DOCUMENTFRAGMENT:
⟨

Waarom dit belangrijk is: Lagavulin werd dankzij Mackie een icoon op de wereldmarkt, lang vóór het woord ‘branding’ gemeengoed was.

4. Bowmore – Een van de oudste, opgericht door David Simson

Bowmore werd in 1779 opgericht door David Simson, een handelaar en boer die naar Islay trok om zijn geluk te beproeven. Daarmee is Bowmore de oudste wettelijk erkende distilleerderij op Islay. De ligging aan Loch Indaal maakte het ideaal voor maritieme handel. De distilleerderij was baanbrekend: ze waren een van de eerste die elektriciteit en stromend water gebruikten, en zelfs een zwembad bouwden dat nog steeds gevuld wordt met afvalwarmte van de distilleerketels.

Trivia: Tijdens WOII werd Bowmore tijdelijk gesloten en deed dienst als opslag voor munitie – een gevaarlijke cocktail.

⟩

VERMELDE GEGEVENS:
⟨

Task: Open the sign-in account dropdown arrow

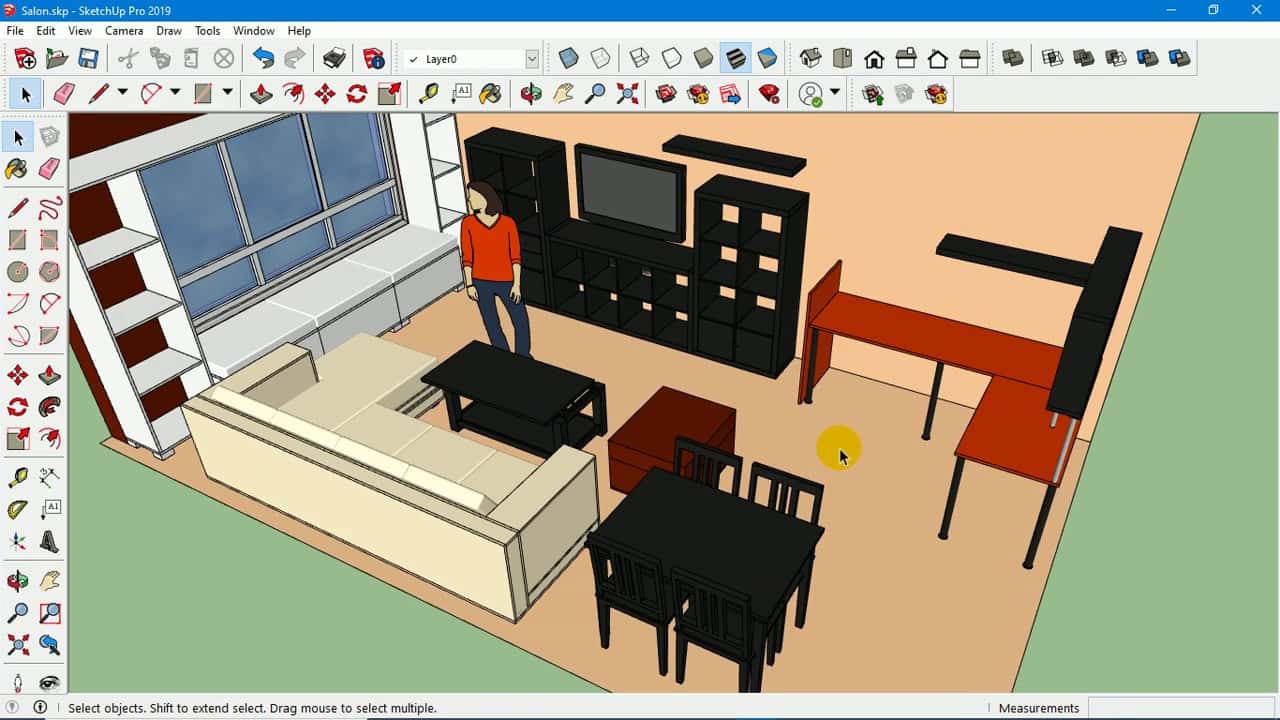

⟩
⟨

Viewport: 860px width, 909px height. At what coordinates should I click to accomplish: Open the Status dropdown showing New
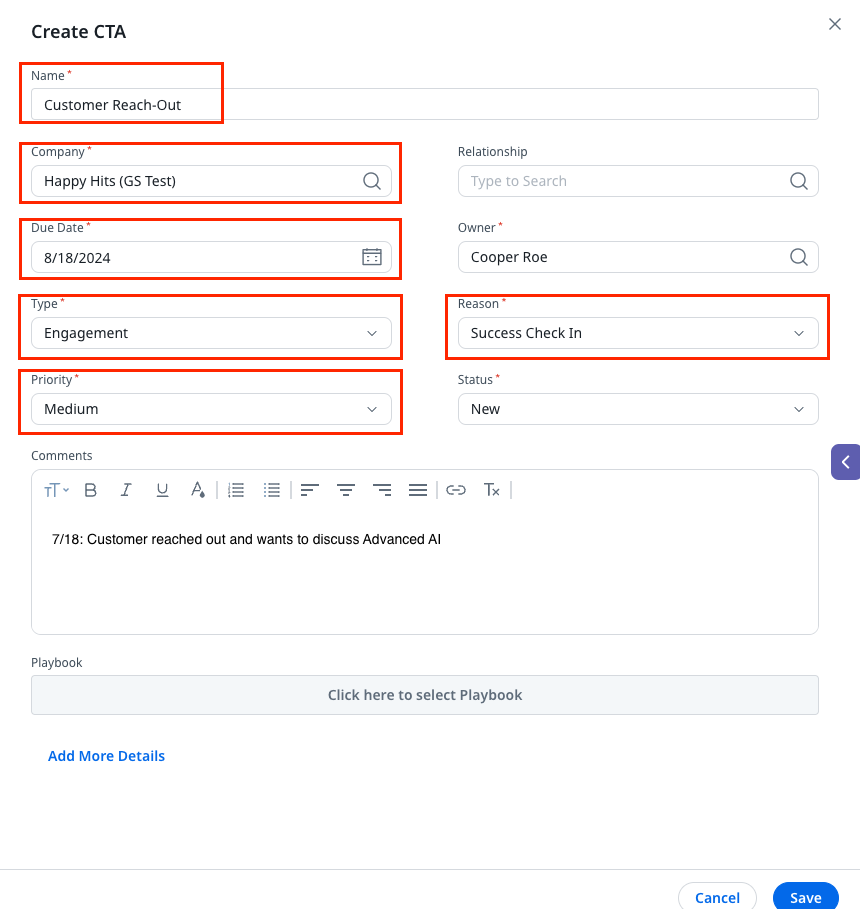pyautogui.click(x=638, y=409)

⟩
⟨

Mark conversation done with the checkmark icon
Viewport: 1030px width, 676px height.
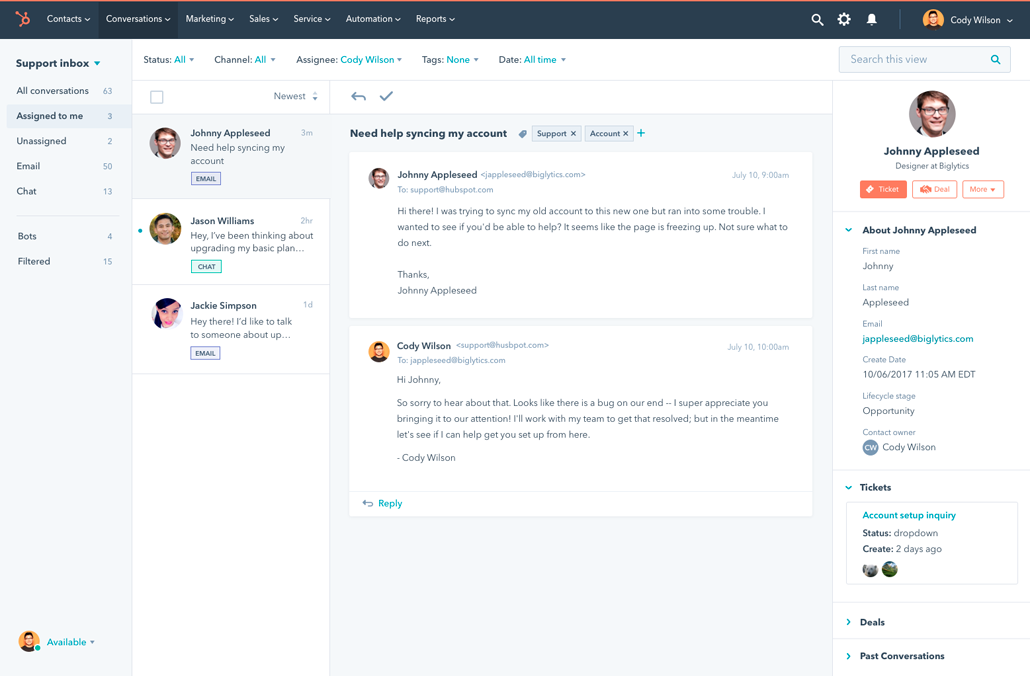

⟩

UIT TE VOEREN:
a - Hernoem in het gedeelte van de tekst over de Islay-distilleerderijen dat opent met de woorden "4. Bowmore –" en sluit met "van de distilleerketels." het woord "handelaar" tot "koopman", en geef dat gedeelte vervolgens volledig weer.
b - In welk jaar werd Bowmore volgens de tekst over de Islay-distilleerderijen opgericht?
c - Zet de tekst over de Islay-distilleerderijen voort vanaf het punt waar deze ophoudt.
De gegevens houden geen verband met de tekst over de Islay-distilleerderijen.

RESULTATEN PER OPDRACHT:
a -
4. Bowmore – Een van de oudste, opgericht door David Simson

Bowmore werd in 1779 opgericht door David Simson, een koopman en boer die naar Islay trok om zijn geluk te beproeven. Daarmee is Bowmore de oudste wettelijk erkende distilleerderij op Islay. De ligging aan Loch Indaal maakte het ideaal voor maritieme handel. De distilleerderij was baanbrekend: ze waren een van de eerste die elektriciteit en stromend water gebruikten, en zelfs een zwembad bouwden dat nog steeds gevuld wordt met afvalwarmte van de distilleerketels.

b - In 1779.

c -
5. Bruichladdich – De gebroeders Harvey

In 1881 bouwden de broers Robert, William en John Harvey Bruichladdich met de ambitie om de modernste distilleerderij van hun tijd neer te zetten. Ze gebruikten een gravitationeel ontwerp, waardoor water en gerst op natuurlijke wijze door het proces stroomden. Ondanks een vooruitstrevend begin kende de distilleerderij veel sluitingen. In 2000 werd ze heropend door onafhankelijke bottelaars, met Jim McEwan als meesterblender – een legende die Bruichladdich opnieuw op de kaart zette.

Uniek aspect: Bruichladdich was altijd een beetje de buitenstaander op Islay: minder turf, meer elegantie, maar met een rebelse geest.

6. Caol Ila – Hector Henderson en latere overname

Opgericht in 1846 door Hector Henderson, die ook betrokken was bij Littlemill op het vasteland, kende Caol Ila geen makkelijke start. Pas na overname door Norman Buchanan in 1857 begon de distilleerderij te groeien. Later werd het eigendom van blenders zoals Bulloch Lade, wat Caol Ila een rol gaf als ruggengraat voor Johnnie Walker. De moderne herbouw in de jaren ’70 leverde kritiek op, maar tegenwoordig produceert men zowel geturfd als unpeated whisky.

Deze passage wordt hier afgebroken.